The image rotation is slightly complicated: The corresponding point after the P0 (x0, y0) point rotates the θ angle around the origin is p (x, y ). By using a vector, we get the following result: R is the rotation radius:
X0 = r cos α
Y0 = r sin α
X = r cos (α + θ) = x0 cos θ-y0 sin θ (expansion of trigonometric function and replacement of variable)

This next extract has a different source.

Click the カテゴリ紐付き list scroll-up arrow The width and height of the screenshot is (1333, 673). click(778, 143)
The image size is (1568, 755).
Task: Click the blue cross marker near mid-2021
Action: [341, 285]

Y = r sin (α + θ) = x0 sin θ + y0 cos θ
So we get the matrix:
ImageThere are two types: horizontal image and vertical image. First, we will introduce how to implement a vertical image. What is a vertical image is not described in detail. Vertical image changes of images can also be represented by matrix changes,
Set P0 (x0, y0) to p (x, y), fheight, fwidth, and P0 (x0, y0) in the original image) the coordinates after the vertical image are changed to (x0, 2 * fheight-y0 );
X = x 0 after the vertical image, X coordinates remain unchanged
Y = fheight-y0 after the vertical image, it is equivalent to first rotating the image around the X axis 180 degrees, and then moving the image down the height of the two images, so first y =-y0; then double the height.
Export the corresponding matrix:
Final floatF [] = {1.0f, 0.0f, 0.0f, 0.0f,-1.0f, 1200000f, 0.0f, 0.0f, 1.0f };
Matrix matrix =NewMatrix ();
Matrix. setvalues (f );
The Code is as follows:
@Override
protected void onDraw (Canvas canvas) {
// TODO Auto-generated method stub
super.onDraw (canvas);
Paint paint = mPaint;
// useColorMatrix (canvas, paint);
matrix = new Matrix ();
matrix.setValues (carrypos);
paint.setColorFilter (null);
canvas.drawBitmap (bitmap, matrix, paint); // you can setColorFilter (null);
carrypos [5] = 2 * bitmap.getHeight (); // Set y coordinate movement
carrypos [4] = -1; // Set to rotate 180 degrees around the x axis
matrix.setValues (carrypos);
canvas.drawBitmap (bitmap, matrix, paint);
}
The result is as follows:
In fact, you can use the following method to implement a vertical image:
Matrix matrix =NewMatrix ();
Matrix. setscale (1.0,-1.0 );
Matrix. posttraslate (0, 2 * fheight );
Matrix learning-compound changes of images
If the image rotates around a certain point P (A, B), first you need to translate the coordinate system to this point, then rotate, and then translate the rotated image back to the original coordinate origin.
We need three steps:
1.Translation-- Shifts the coordinate system to P (A, B );
2.Rotate-- Rotate the image with the origin as the center;
3.Translation-- Translate the rotated image back to the original coordinate origin;
Compared with the aforementioned geometric changes of images (Basic geometric changes of images ),Pan -- rotate -- panSuch geometric changes that require multiple types of images are called compound changes of images.
For a given image, F1, F2, F3 ..... , FN, their change matrices are T1, T2, T3 ..... , TN, image composite change matrix t can be expressed as: t = TnTn-1... T1.
According to the above principle, the change matrix sequence of θ rotating around a certain point (a, B) is:
Based on the above formula, we will give a simple example: rotate around (100,100) 30 degrees (SIN 30 = 0.5, cos 30 = 0.866)
FloatF [] = {0.866f,-0.5f, 63.4f, 0.5f, 0.866f,-36.6f, 0.0f, 0.0f, 1.0f };
Matrix =NewMatrix ();
Matrix. setvalues (f );
The rotated image is as follows:
Android provides us with a simpler method, as follows:
Matrix matrix = new matrix ();
Matrix. setrotate (30,100,100 );
Actual results after matrix operation:
This is exactly the same as the matrix obtained through the formula.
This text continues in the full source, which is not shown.